Now that we’ve understood what EMA is, EMA calculation, and its formula, we must look into its limitations.

  • False signals

EMA is susceptible to generating false buy or sell signals during choppy or range-bound markets, leading to potentially incorrect trading decisions.

  • Whipsaw effect

EMA's responsiveness to short-term price changes can result in frequent and abrupt changes in direction, causing whipsaw signals that may lead to losses.
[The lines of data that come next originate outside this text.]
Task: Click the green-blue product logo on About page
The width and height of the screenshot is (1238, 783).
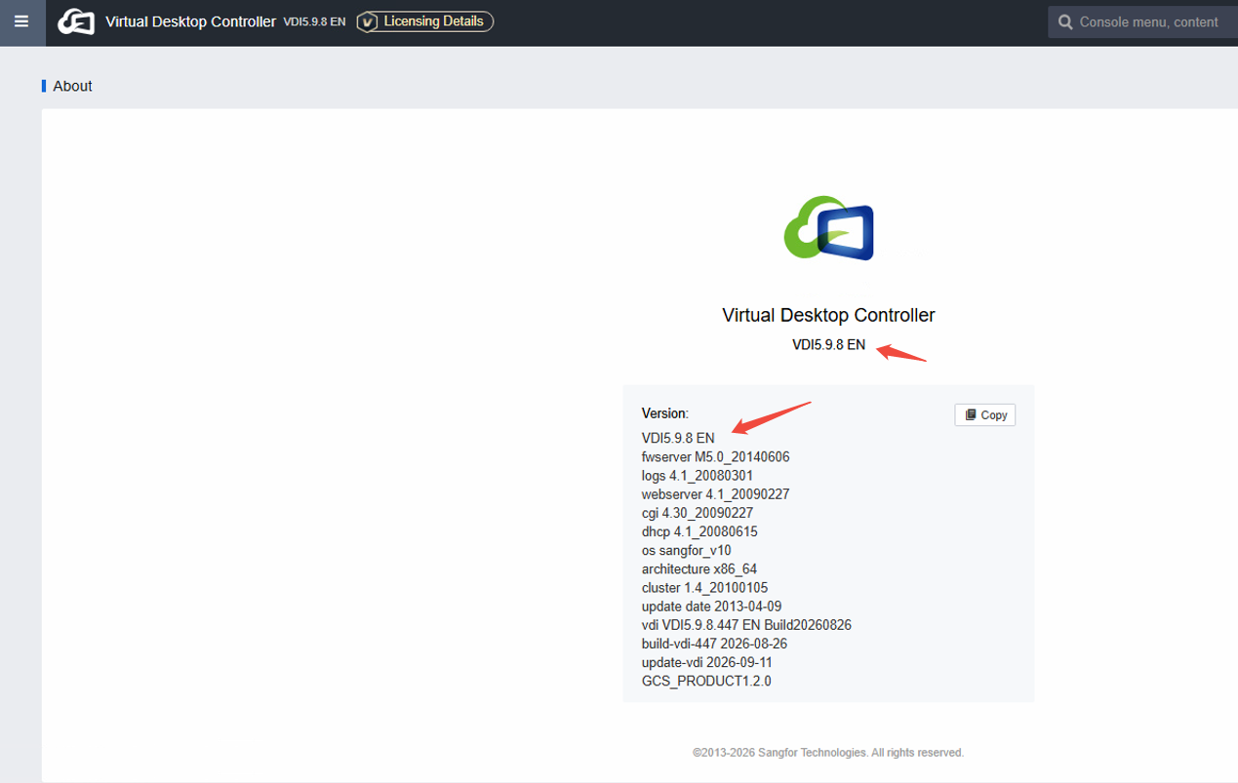Action: click(x=829, y=227)
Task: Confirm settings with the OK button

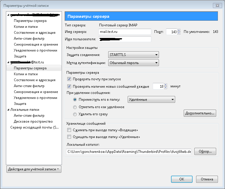Action: (182, 179)
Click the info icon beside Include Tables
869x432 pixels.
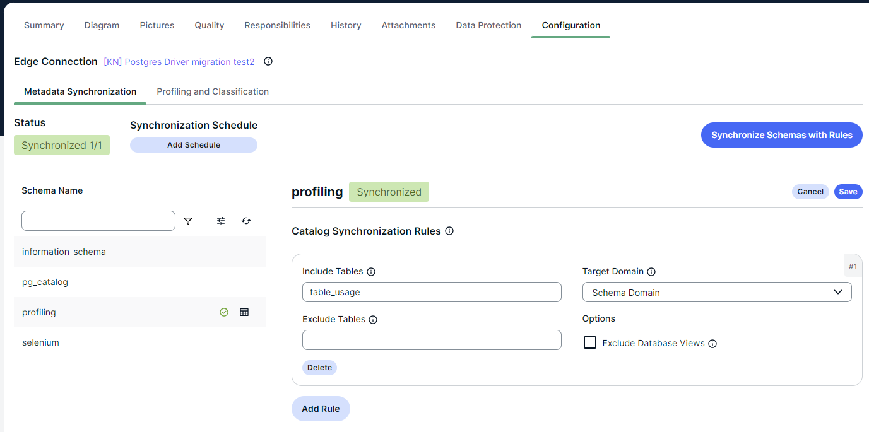pyautogui.click(x=371, y=272)
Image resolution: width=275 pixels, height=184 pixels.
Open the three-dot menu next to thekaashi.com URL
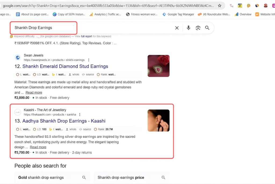tap(80, 114)
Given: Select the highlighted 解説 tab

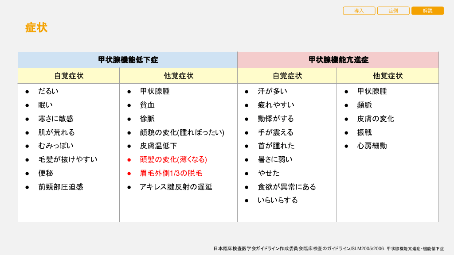Looking at the screenshot, I should click(x=427, y=11).
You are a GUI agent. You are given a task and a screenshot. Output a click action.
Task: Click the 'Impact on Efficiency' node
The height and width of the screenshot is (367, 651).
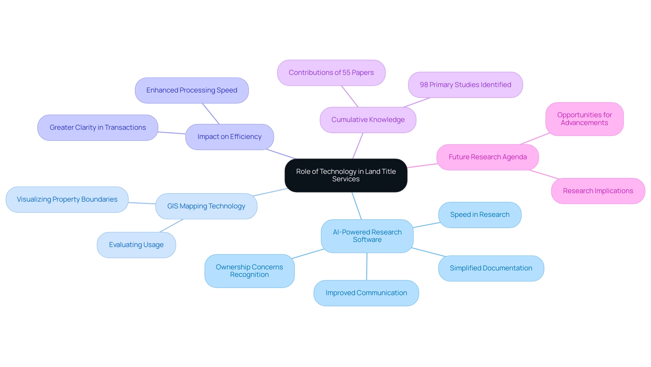[229, 137]
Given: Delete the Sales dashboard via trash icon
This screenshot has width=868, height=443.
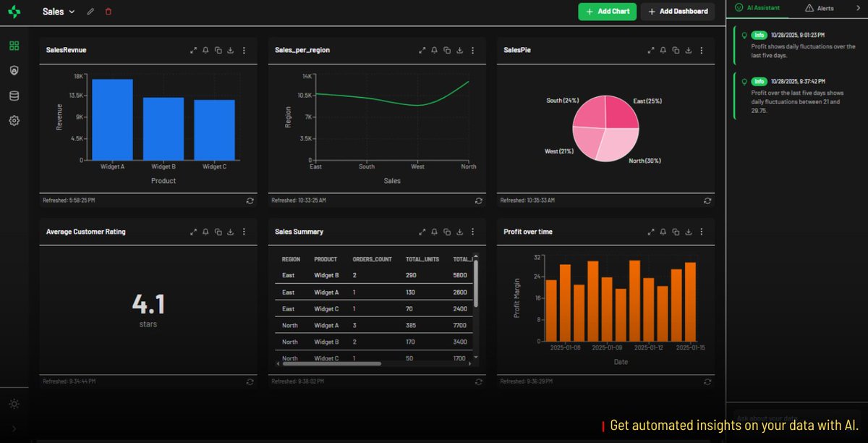Looking at the screenshot, I should point(109,12).
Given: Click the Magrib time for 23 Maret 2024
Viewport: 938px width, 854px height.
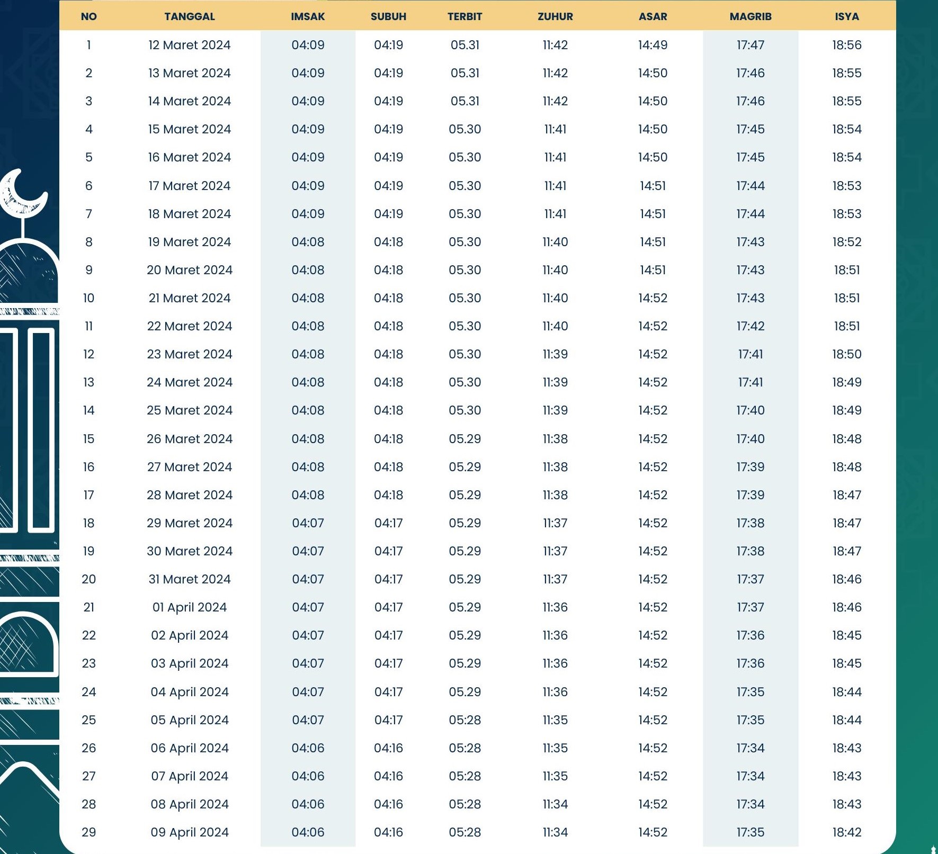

  • Delayed trend identification

EMA may lag in identifying longer-term trends compared to other indicators, potentially causing delayed entry or exit points.

  • Subjectivity in parameter selection

The choice of the smoothing factor (α) is subjective, and different values can yield varying results, making it challenging to determine the optimal value.

  • Reliance on accurate data

EMA's effectiveness depends on accurate and reliable historical data. Inaccurate or incomplete data can impact the reliability of EMA signals, leading to distorted analysis.

Using Other Technical Indicators Alongside EMA

In order to make well-informed trading decisions, it's important to combine Exponential Moving Average with other technical indicators like
Relative Strength Index (RSI), Moving Average Convergence Divergence (MACD), and also incorporate fundamental analysis such as studying company financials and market news. This comprehensive approach provides a broader perspective and enhances the accuracy of decision-making in dynamic financial markets.


  1. Moving averages smooth out market noise, helping assess price trends effectively.
  2. Exponential Moving Average (EMA) gives recent data more weight, aiding responsiveness.
  3. EMA advantages include quick signals, smoother trend detection, and suitability for short-term analysis.
  4. Exponential smoothing enhances EMA's responsiveness to price changes, supporting timely decisions.
  5. Combine EMA with technical indicators and fundamental analysis for comprehensive and accurate trading choices.